Just Trying to Be a Person

The curious paradox is that when I accept myself just as I am, then I can change.
— Carl Rogers

Self-actualization is the realization of fulfillment of one's fullest potential. Carl Rogers, the developer of Person Centered Therapy or Rogerian Therapy, emphasized that for a person to reach self-actualization, he or she must reach congruence of the ideal self with his or her actions.

The questions and statements below are meant to be considered with time and patience:

What does your ideal self look like?

Think physiology. What does your body tell you when you've reached that point of optimal functioning? Are you eating several balanced meals a day? What does your caffeine intake look like? Are you taking medication that's prescribed by a doctor as advised? What about your posture? Are you tense or relaxed? Are you hydrated? What are your sleep patterns look like when you are at your best? Do you get an entire night's sleep? Do you address physical/medical concerns as they come up? Are you sitting often throughout the day? Do you exercise?

Does your body ever let you down? Are you at peace with it? Are these disappointments things you can control? What value do you hold on your physical self when considering your sense of self?

Now think mentally and emotionally. What your thoughts look like when you are at your most ideal self. Are they optimistic? Are they realistic? What tone do they take? Do you ever suffer from "cognitive distortion?" What contributes to your thinking? What kind of emotions are on display when you are at your fullest potential? How do you use your emotions? Are they at times in conflict with your thinking? Do you trust your thoughts and emotions? What value do you hold on your emotional and cognitive self when considering your sense of self?

What's your internal narrative?

What about your relationships? What do your relationships look like when you've self-actualized? Who are significant figures in your life at this time? Do you depend on them? Do they depend on you? Do they share your self-image? What role do your relationships play in this journey, if at all?

What value do we hold for the different roles we have in our lives? To our families, friends, coworkers and communities?

With all of this in mind, what supports these elements? What gets in the way? Are there times when a certain component of yourself supports certain elements and can interfere with others? To give an example, I struggle with anxiety at times. Anxiety is a wonderful tool when I'm trying to multitask and am under lots of stress to accomplish many things in a short period of time. It's a driving force and can create pressure. Anxiety is useful. It's also harmful though when I don't keep it in check. When I don't consider its impact on my physiology, relationships, or mental well-being. Because of this, I check in on it often. I know my indicators and protective factors. I know what I have to do to insulate myself from it. Some days are more successful than others though. How well do you understand the elements that impact your sense of self?

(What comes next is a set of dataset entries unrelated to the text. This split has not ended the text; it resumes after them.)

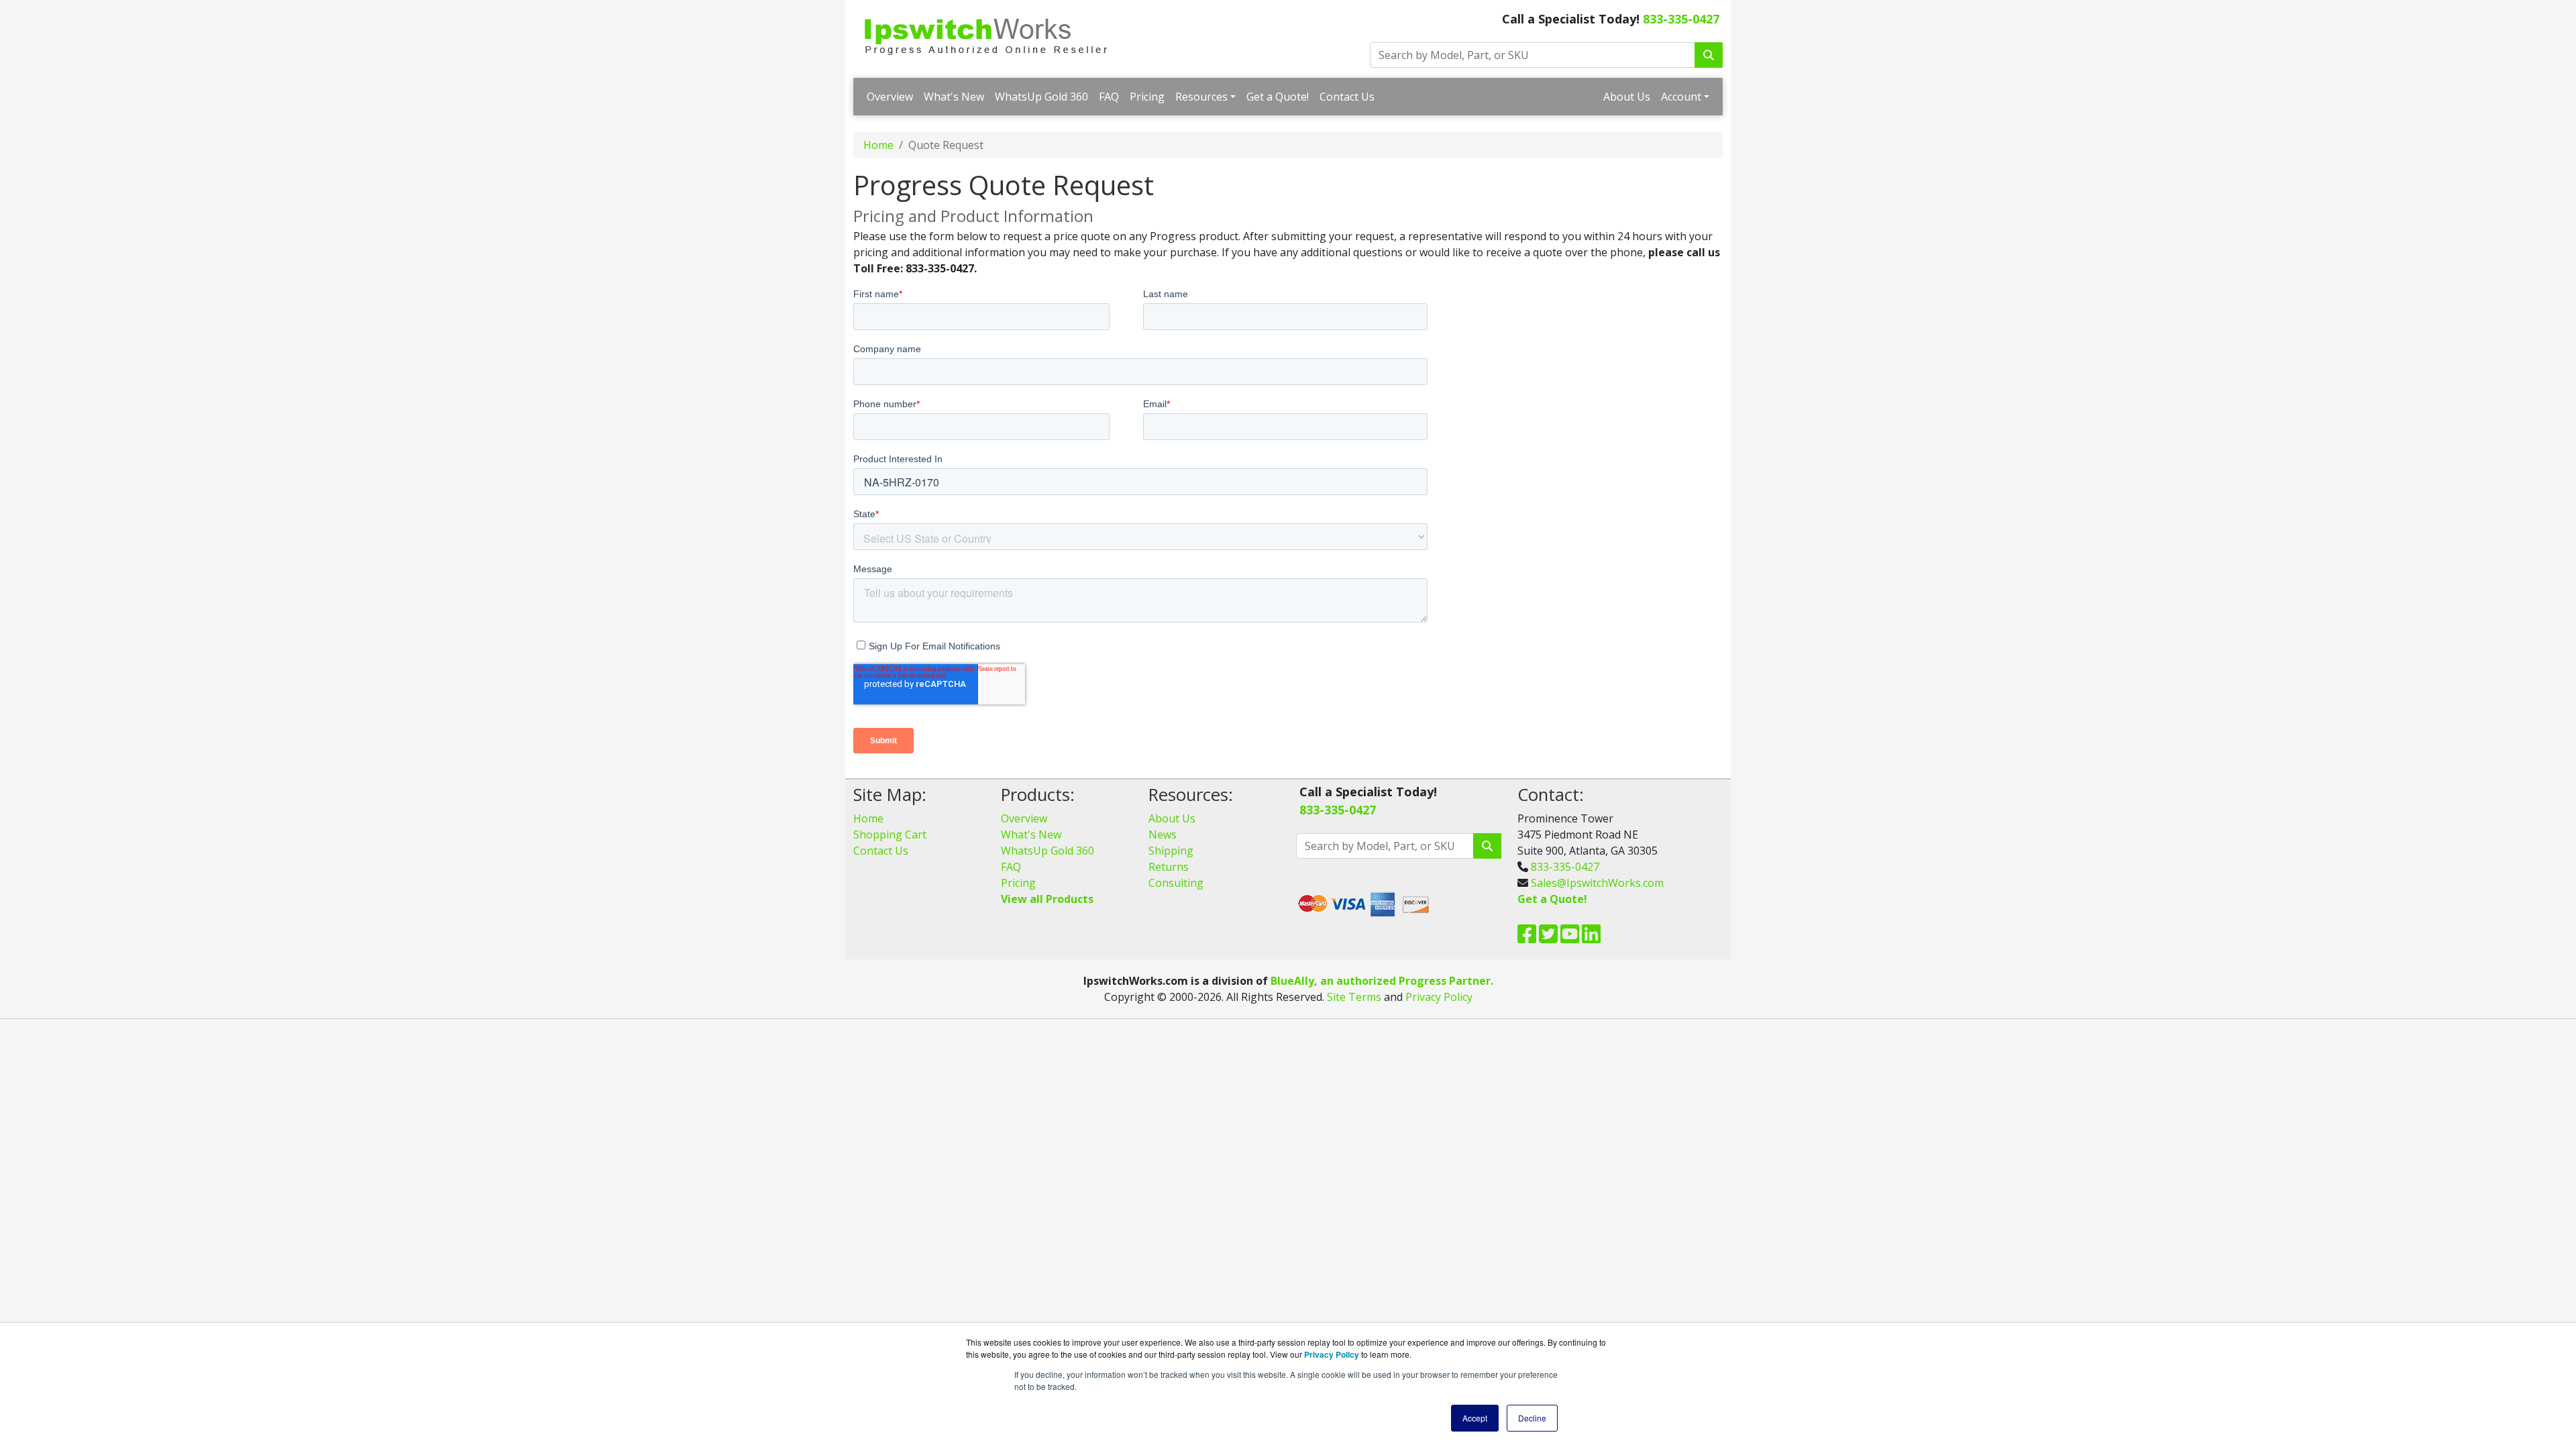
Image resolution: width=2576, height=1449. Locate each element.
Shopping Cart (889, 834)
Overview (890, 96)
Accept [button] (1474, 1418)
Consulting (1175, 882)
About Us (1626, 96)
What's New (954, 96)
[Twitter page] (1548, 937)
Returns (1168, 866)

It doesn't have be this concrete. Think of the arts - literature, painting, song, poem, film, photography, etc. The colors, sounds, words and visions that bring us to a better understanding of ourselves, and all of ourselves. Not just the pretty parts. The capturing of our truest form.

We can think about our ideal selves all day long, but the journey is our steps towards congruence. That moment of experiencing self-actualization.